On 11.01.2019 2:21, Alexander Korotkov wrote:

> Hi!
>
> I've couple more notes regarding this patch.
> 1) There are two loops over scan key determining scan strategy:
> existing loop in _bt_first(), and in new function
> _bt_select_knn_search_strategy(). It's kind of redundant that we've
> to process scan keys twice for knn searches. I think scan keys
> processing should be merged into one loop.

This redundant loop was removed and code from _bt_select_knn_search_strategy()
was moved into the new function _bt_emit_scan_key() extracted from
_bt_preprocess_keys().

> 2) We're not supporting knn ordering only using the first key.
> Supporting multiple knn keys would require significant reword of
> B-tree traversal algorithm making it closer to GiST and SP-GiST. So,
> I think supporting only one knn key is reasonable restriction, at
> least for now. But we could support single-key knn ordering in more
> cases. For instance, knn search in "SELECT * FROM tbl WHERE a =
> const1 ORDER BY b <-> const2" could benefit from (a, b) B-tree index.
> So, we can support knn search on n-th key if there are equality scan
> keys for [1, n-1] index keys.
I will try to implement this in the next version of the patch.

> I also note that you've removed implementation of distance functions
> from btree_gist. But during pg_upgrade extensions are moved "as is".
> Not just CREATE EXTENSION command is dumped, but the whole extension
> content. pg_upgrade'd instances would have old version of extension
> metadata with new .so until ALTER EXTENSION UPDATE. So, user would get
> errors about missed function in .so until updates the extension.
>
> We're typically evade this by inclusion of old functions into new .so.
> Then user can work normally before extension update. In this
> particular case, we can leave the distance functions in the .so, but
> make them just wrappers over core functions.

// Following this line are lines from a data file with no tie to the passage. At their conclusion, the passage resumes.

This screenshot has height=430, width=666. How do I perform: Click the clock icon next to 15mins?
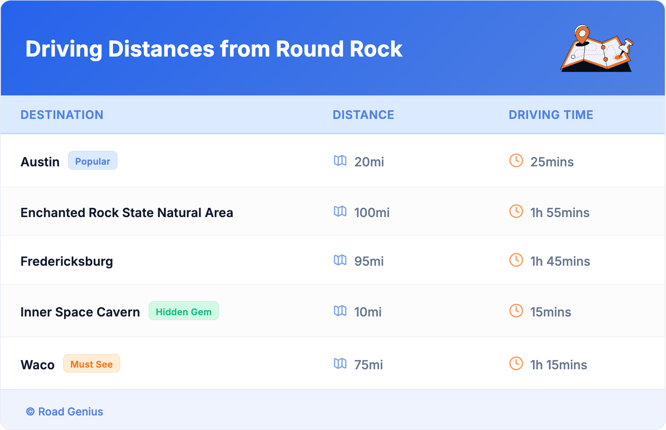click(x=516, y=311)
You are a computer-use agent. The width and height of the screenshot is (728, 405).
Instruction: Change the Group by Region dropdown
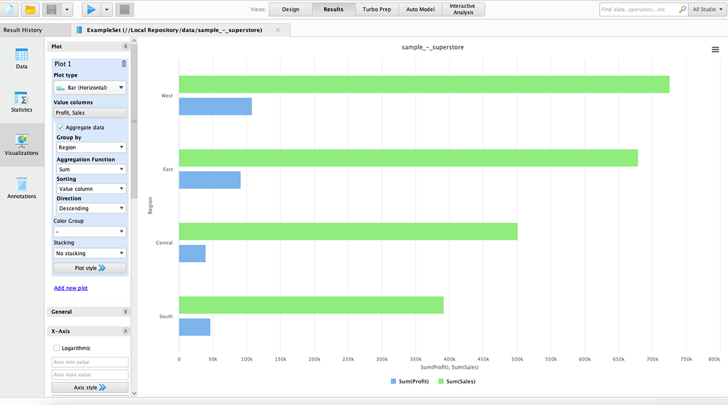[90, 147]
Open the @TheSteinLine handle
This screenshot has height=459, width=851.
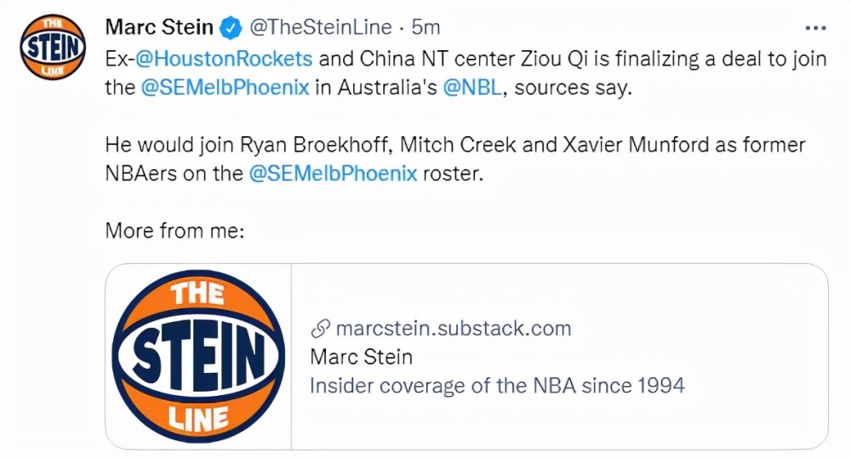click(320, 26)
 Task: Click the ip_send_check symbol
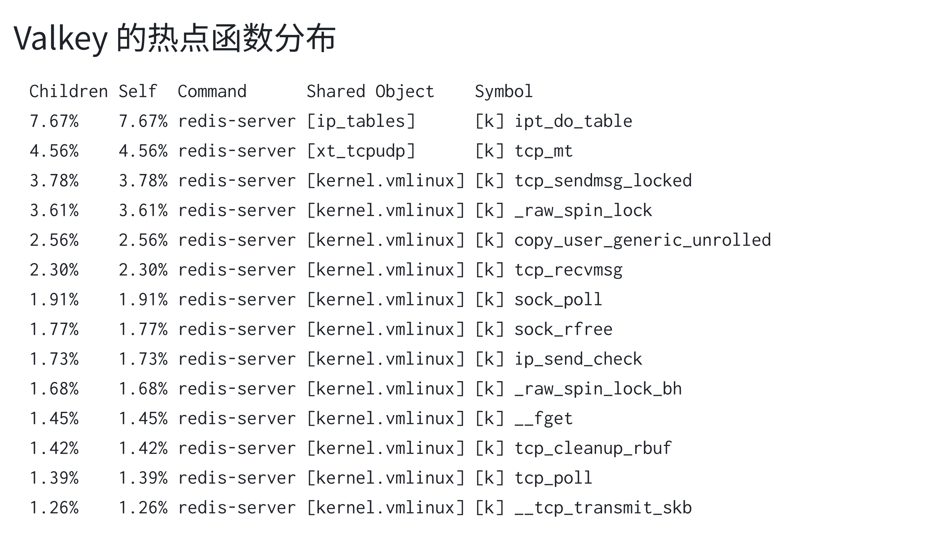[x=578, y=359]
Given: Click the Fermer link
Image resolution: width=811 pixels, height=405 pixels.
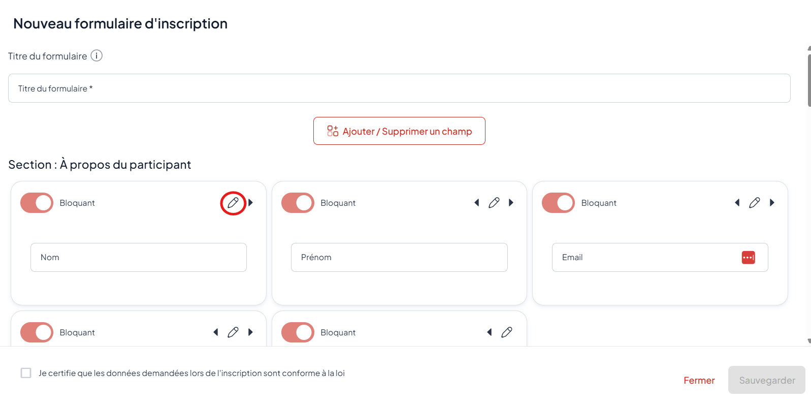Looking at the screenshot, I should (x=699, y=380).
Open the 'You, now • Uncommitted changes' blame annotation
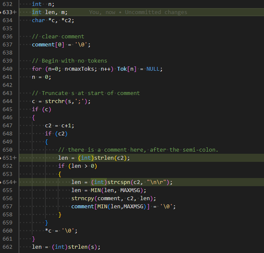 click(x=138, y=12)
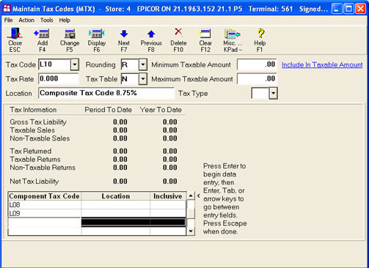Click the component grid scroll down arrow
The image size is (369, 268).
(x=191, y=231)
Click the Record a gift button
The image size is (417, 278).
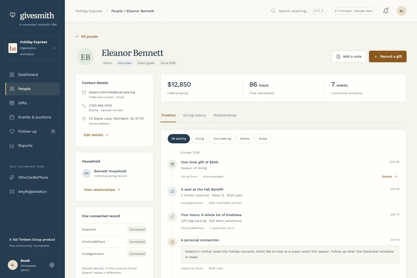(388, 56)
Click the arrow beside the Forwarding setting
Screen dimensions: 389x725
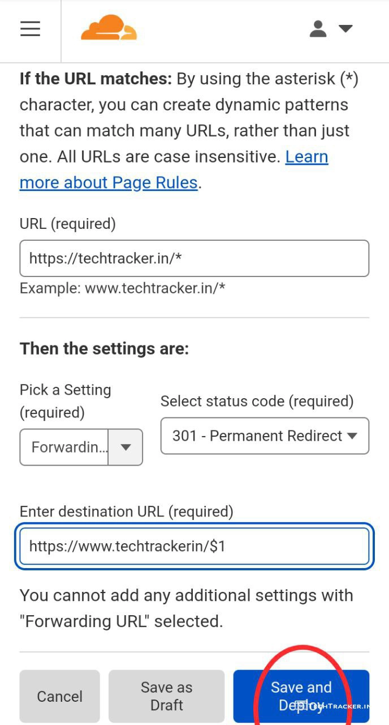[x=126, y=447]
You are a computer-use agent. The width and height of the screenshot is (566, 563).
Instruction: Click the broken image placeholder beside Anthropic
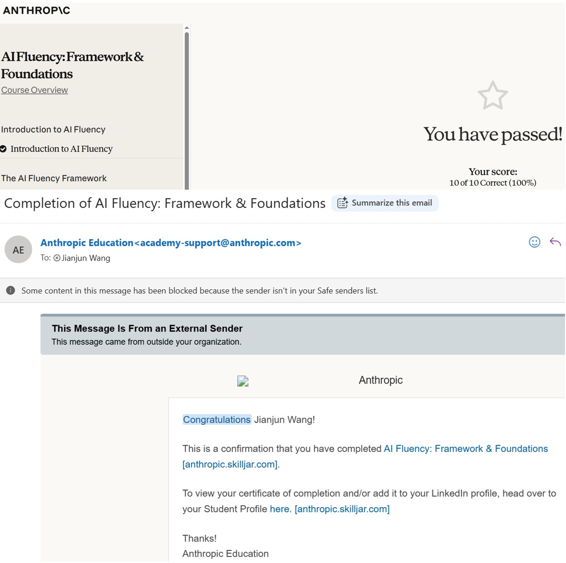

Wrappers over core functions were left in btree_gist.

> I've run regression tests with patch applied and opr_sanity showed some errors:
>
> 1) date_dist_timestamptz(), timestamp_dist_timestamptz(),
> timestamptz_dist_date(), timestamptz_dist_timestamp() should be
> stable, not immutable. These functions use timezone during
> conversion.
>
Fixed.
> 2) date_dist_timestamp(), date_dist_timestamptz(),
> timestamp_dist_date(), timestamp_dist_timestamptz(),
> timestamptz_dist_date(), timestamptz_dist_timestamp() should be not
> leafproof. These functions perform conversion, which might fail in
> corner case. So, this error should be considered as a leak.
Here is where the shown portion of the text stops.